Die Haupteingangshalle quillt über von Menschen aller Hautfarben und Altersgruppen. In der Mitte dieser großen Halle sind die meisten Stuhlreihen besetzt. Ein Fernseher mit den üblichen Seifenopern und Nachrichtensendungen hält die Aufmerksamkeit der Wartenden fest, die lieber nicht nachdenken wollen. Nur diejenigen allerdings, die nahe am Fernseher sitzen, können die Programme auch akustisch verfolgen. Ansonsten ist das Stimmengewirr der sich vorbeischiebenden Menge zu laut. Obendrein beschallt die Coffee Bar nebenan mit Bässen die ganze Nachbarschaft.

Ich erinnere mich, einmal einem alten, gut gekleideten Navajo gegenüber gesessen zu haben, dessen Kappe ihn als "Navajo Code Talker" auswies. Navajos sind sehr stolz darauf, mit den auf ihrer Sprache basierenden Geheimnachrichten, die die Japaner nicht entschlüsseln konnten, zum siegreichen Ausgang des Kampfes um Iwo Jima während des zweiten Weltkrieges beigetragen zu haben. Ich war irgendwie berührt gewesen und hatte mir überlegt, ihn anzusprechen, unterließ es aber aus Gründen, die ich mir nicht ganz klar gemacht habe.

Die Mehrheit der Patienten sieht heruntergekommen aus, körperlich, seelisch und materiell. Viele humpeln in abgerissenen Klamotten und mit dicken, über die Jeans quellenden Bäuchen die Gänge entlang. Billige T-Shirts, Jeans, Turnschuhe mit weißen Socken bilden die Einheitstracht. Auch die schlaffen Oberarme der Älteren, derer, die in Vietnam oder in Korea waren, sind oft mit Tatoos "dekoriert." Viele riechen nach Alkohol und Zigaretten. Viele schieben Sauerstoffflaschen vor sich her.

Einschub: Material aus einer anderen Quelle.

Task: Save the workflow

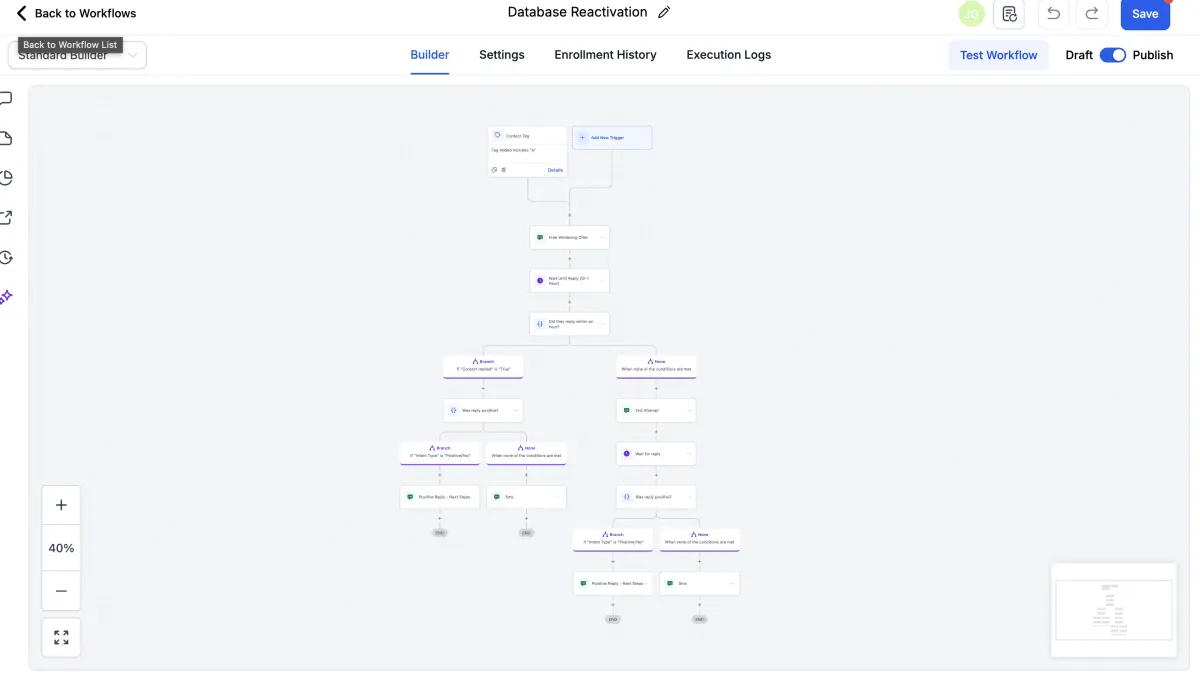Action: [1145, 14]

Der Anblick der jungen beinamputierten Männer, die vom Pfleger durch die Gänge gerollt werden, tut weh. Man sieht ihnen den körperlichen und seelischen Schmerz an.

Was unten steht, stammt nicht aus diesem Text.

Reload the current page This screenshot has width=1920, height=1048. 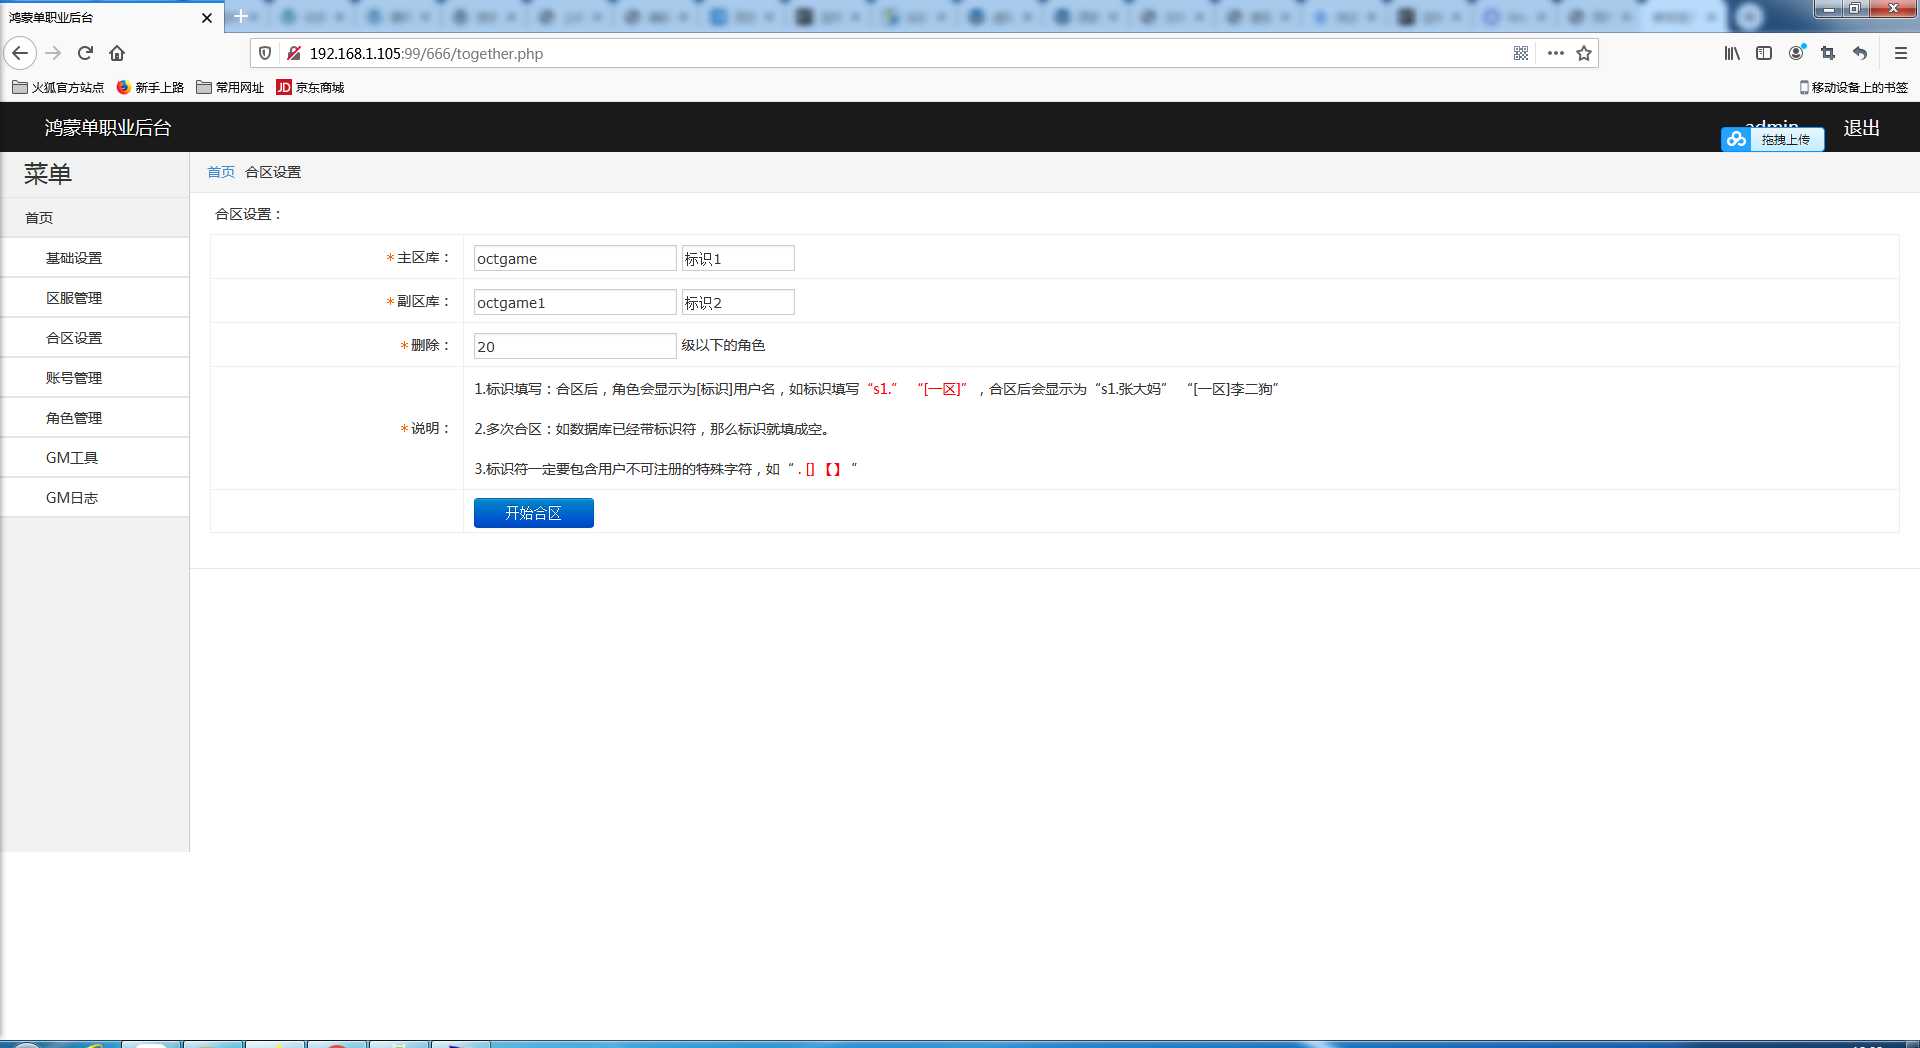[x=85, y=53]
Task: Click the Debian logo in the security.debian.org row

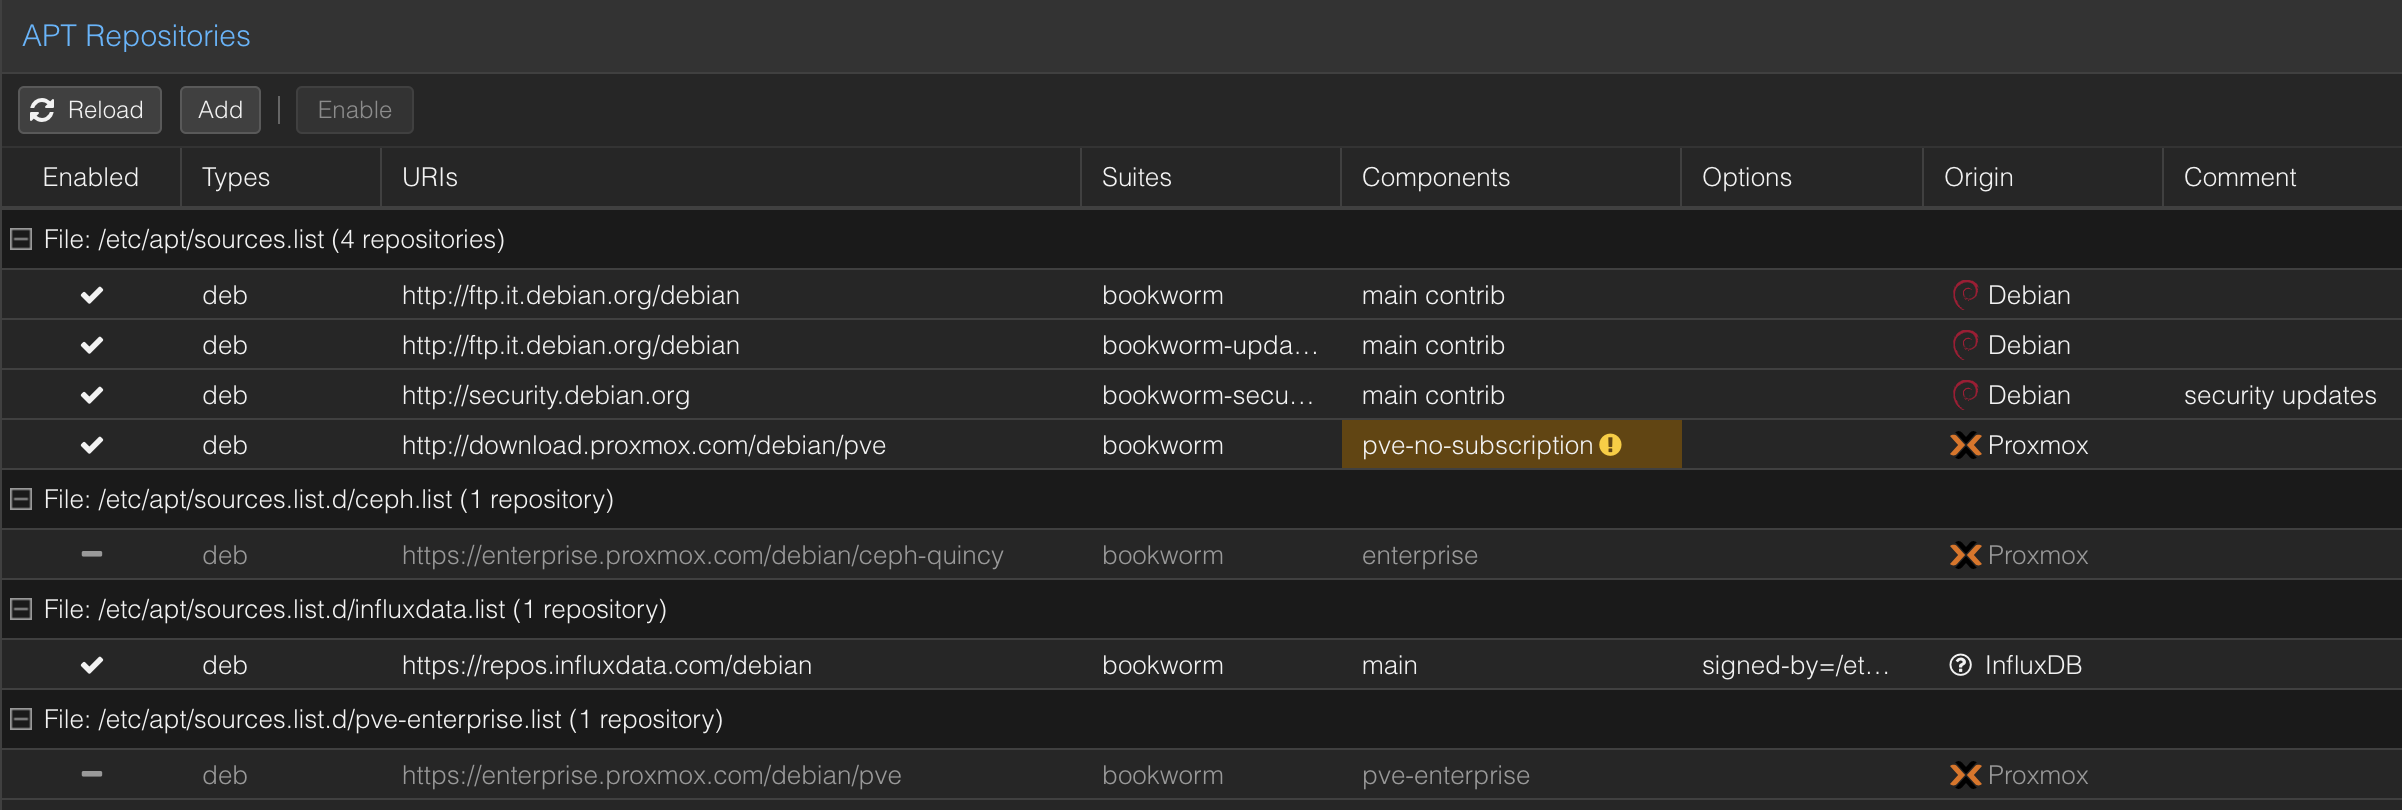Action: coord(1965,395)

Das Personal ist freundlich und lächelt viel. Die Ärzte und Ärztinnen bemühen sich, so gut es geht. (Es gibt nach jedem Patientenbesuch so viel Paperkram! Und denjenigen, die in den kleinen Büros für die Eingabe der Unmenge an Daten zuständig und davon chronisch überfordert sind, unterlaufen eben ab und zu mal  Fehler.)

Diejenigen, die unterhalb einer bestimmten Einkommensgrenze liegen, bekommen eine Fahrtkostenerstattung. Die Wartehalle hier wird mit denen geteilt, die auf ihre Medikamente warten.  Auf einer großen Leuchttafel erscheinen die Namen der Medikamentenempfänger nebst der kalkulierten Wartezeit, z. B. "Gonzalez: 1 h 30 min."

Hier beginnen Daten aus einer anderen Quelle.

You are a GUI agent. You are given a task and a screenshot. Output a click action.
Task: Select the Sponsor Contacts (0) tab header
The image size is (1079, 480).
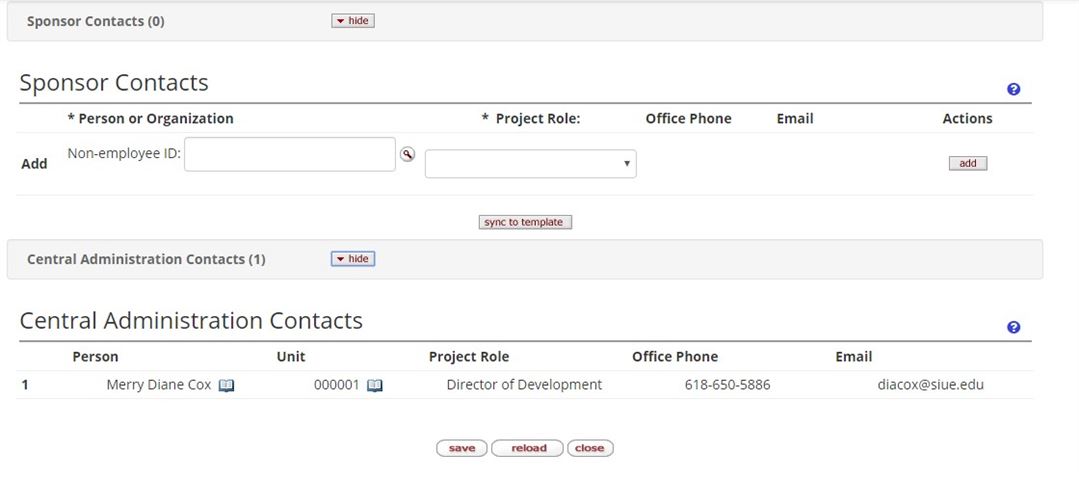[x=96, y=21]
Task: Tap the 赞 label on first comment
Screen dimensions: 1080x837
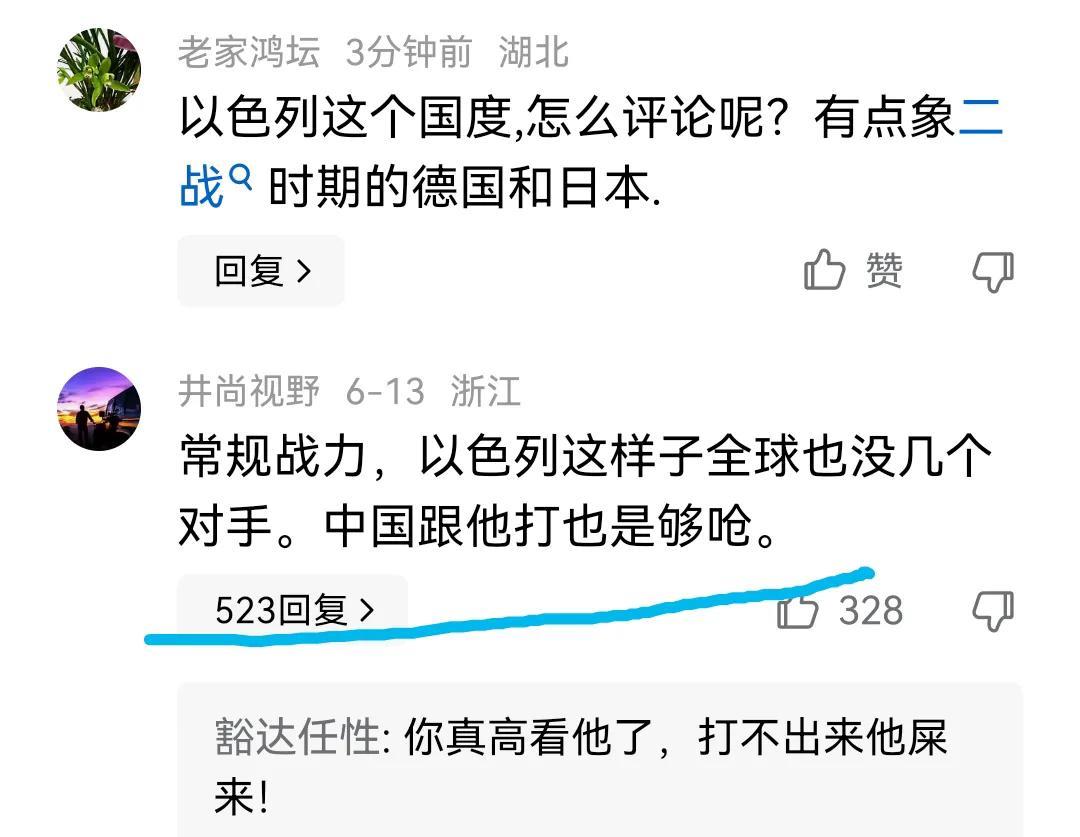Action: [884, 270]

Dieses Krankenhaus ist ständig voll. Man erhält auf Monate im Voraus einen Termin. Wer den nicht einhalten kann, muß wieder monatelang auf einen neuen Termin warten.

Kriegsveteranen können sich natürlich auch von "normalen" Ärzten und in herkömmlichen Krankenhäusern behandeln lassen. Allerdings ist die Behandlung in einem VA hospital oder in einer VA clinic kostenfrei. Und wenn man einen Antrag auf VA benefits stellen will (also auf finanzielle Entschädigung wegen kriegsbedingten Behinderungen), braucht man VA-Dokumente.

Auf der Rückfahrt fiel mir ein junger Mann aus Deming ein, Juan Dominguez, der vom Krieg in Afghanistan mit drei Gliedmaßen weniger nach Hause kam: Beide Beine und ein Arm wurde ihm während des Kontakts mit einer Landmine abgerissen. Er erhielt ein "hero's welcome:"  Auf der Autobahn schon wurde er von Freunden und patriotischen Gruppen in Empfang genommen und auf Motorrädern begleitet. Dann gab es ein Picknick im Park, mit kostenlosen Würstchen und Reden.

Die ganze Geschichte hat natürlich eine doppelte Botschaft: a) Toll, was du geleistet hast! Du hast dich heldenhaft geschlagen. b) Verhalte dich weiterhin wie ein Held! Wir wollen von deinen seelischen Wunden nichts hören!

So mancher Heimkehrer schafft die Integrierung in den Alltag nicht. Der Wechsel vom Kriegshorror zurück zu einer Gesellschaft daheim, die "negativen" Gefühlen wenig Platz einräumt, die positives Denken und Optimismus überbetont, und in der man gefälligst "fine" zu sein hat, übersteigt die Kräfte. Der Film  "The Dry Land" z.B. behandelt dieses Thema auf sensible Weise.

Juan Dominguez ist aus Deming weg, zog nach Kalifornien, erhielt kürzlich dort ein "Smart House" und machte Schlagzeilen. Hier ist der Link zu einer typischen Berichterstattung:
http://abcnews.go.com/US/triple-amputee-veteran-receives-smart-home/story?id=17214792

Man beachte die Rede von "sacrifice," "re-payment," "for our country" und die Aufforderung am Ende des Videoclips, für die noch in Afghanistan Stationierten zu beten!

Ich kann nicht umhin; es geht mir auf den Geist!